Outro risco que decorre desses também: uma coisa é construir infraestrutura alternativas. Outra coisa é mantê-las. Construir infraestruturas alternativas significa também manter e geri-las – e algumas vezes podem faltar para as comunidades que recebem as atividades de mutual aid tempo, recursos e capacidades (técnicas, informacionais, de fôlego, também porque vivem nos meio da urgência e de condições difíceis), para conseguir auto manter e gerir essas infraestruturas, sem que possam fazer com que elas permaneçam e durem no espaço e tempo para além das atividades realizadas especificamente em um dado dia e momento.
Em uma sociedade de consumo forte e radical como os EUA (muito mais profunda e democrática que o Brasil – talvez a dimensão de cidadania mais democrática que exista lá) em que todos os indivíduos podem ser consumidores – até unhoused people podem acessar e circular nos circuitos de consumo –, o desafio parece ser como superar a perspectiva individual e construir alguma coisa que possa ir além.
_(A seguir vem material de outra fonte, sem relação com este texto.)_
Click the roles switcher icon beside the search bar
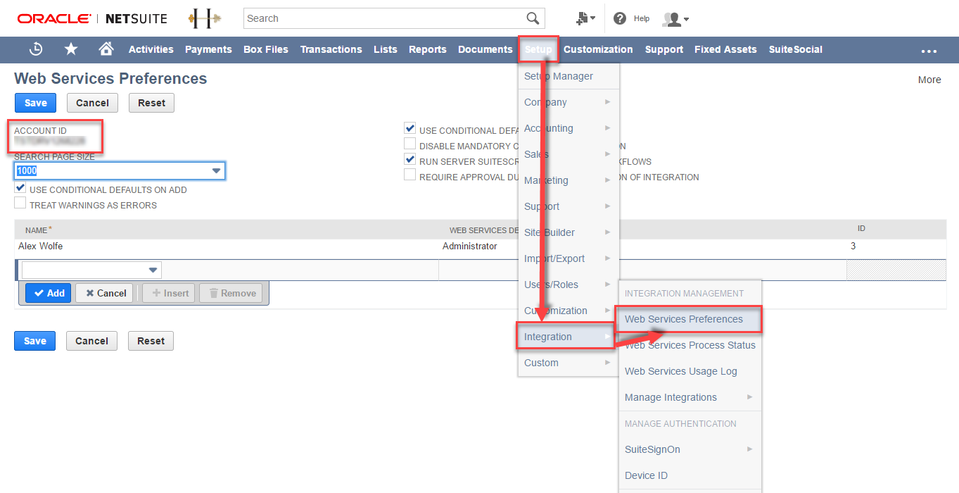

Como não fazer que a mutual aid seja capturada e dominada também por essa lógica? Como evitar que sejam apenas indivíduos trabalhando com indivíduos – ou ainda pior: indivíduos trabalhando para indivíduos?
É com essas questões de pano de fundo ao meu ver que a reivindicação pelo “direito a assentamentos informais” pode ganhar novas e importantes dimensões: o direito à informalidade se torna um processo político no sentido de produzir politização e subjetivação; o processo de reivindicação por direitos, que é precisamente marca constituinte da informalidade, como ensina Roy, torna-se possibilitador e ativador de um processo político politizador e de subjetivação daqueles envolvidos nessa reivindicação e lutas.
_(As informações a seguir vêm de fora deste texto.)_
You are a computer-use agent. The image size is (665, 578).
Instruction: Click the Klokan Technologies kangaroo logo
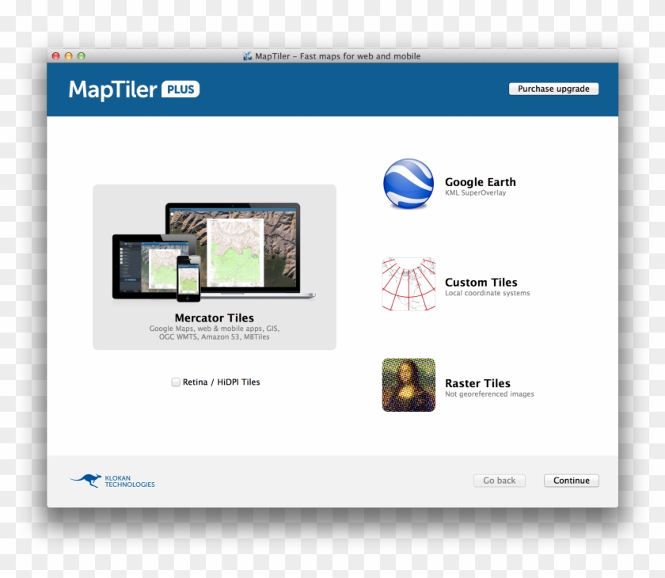(86, 480)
A aposta política desses coletivos de LA parece ser que, ao reivindicar por direitos (mesmo que seja o direito à informalidade), os indivíduos se politizam, e assim tornam-se sujeitos políticos e coletivos, construindo infraestruturas sociais e subjetivas alternativas: mais coletivas, podem ir além das limitações e restrições da dimensão, necessidades e desejos do indivíduo-consumidor.
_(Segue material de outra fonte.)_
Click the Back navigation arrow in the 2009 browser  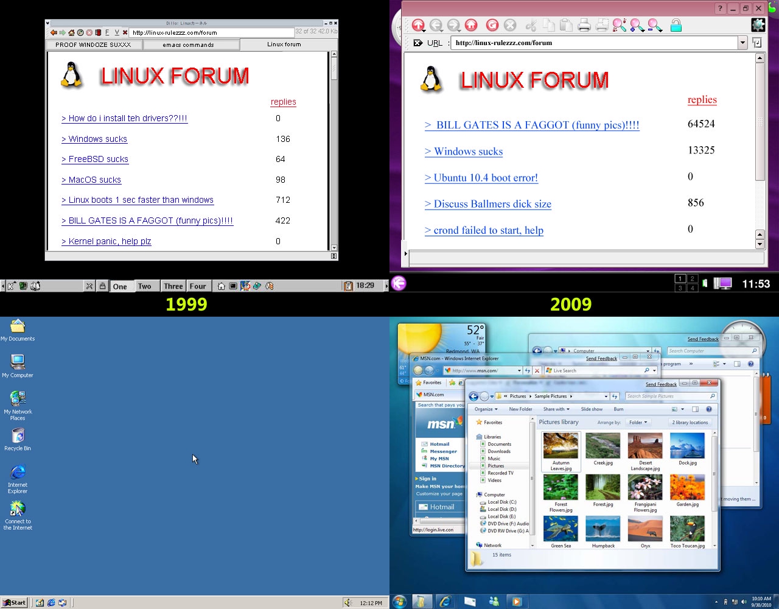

Os indivíduos da sociedade sem Estado (mas, ao mesmo tempo, fortemente de consumo) se tornam sujeitos políticos em um processo de politização atrelado à reivindicação por direitos. Mais do que um “colchão de proteção”, a informalidade possibilita um processo de politização e subjetivação no curso da produção de alguma cidadania, direitos e espaços – me pergunto se de alguma institucionalidade também. Essa compreensão em torno da reivindicação pelo direito à informalidade veio a partir da interlocução e falas de Ananya Roy em reuniões e em sala de aula – com a atenção e cuidados permanentes de não romantizar a informalidade nesse processo.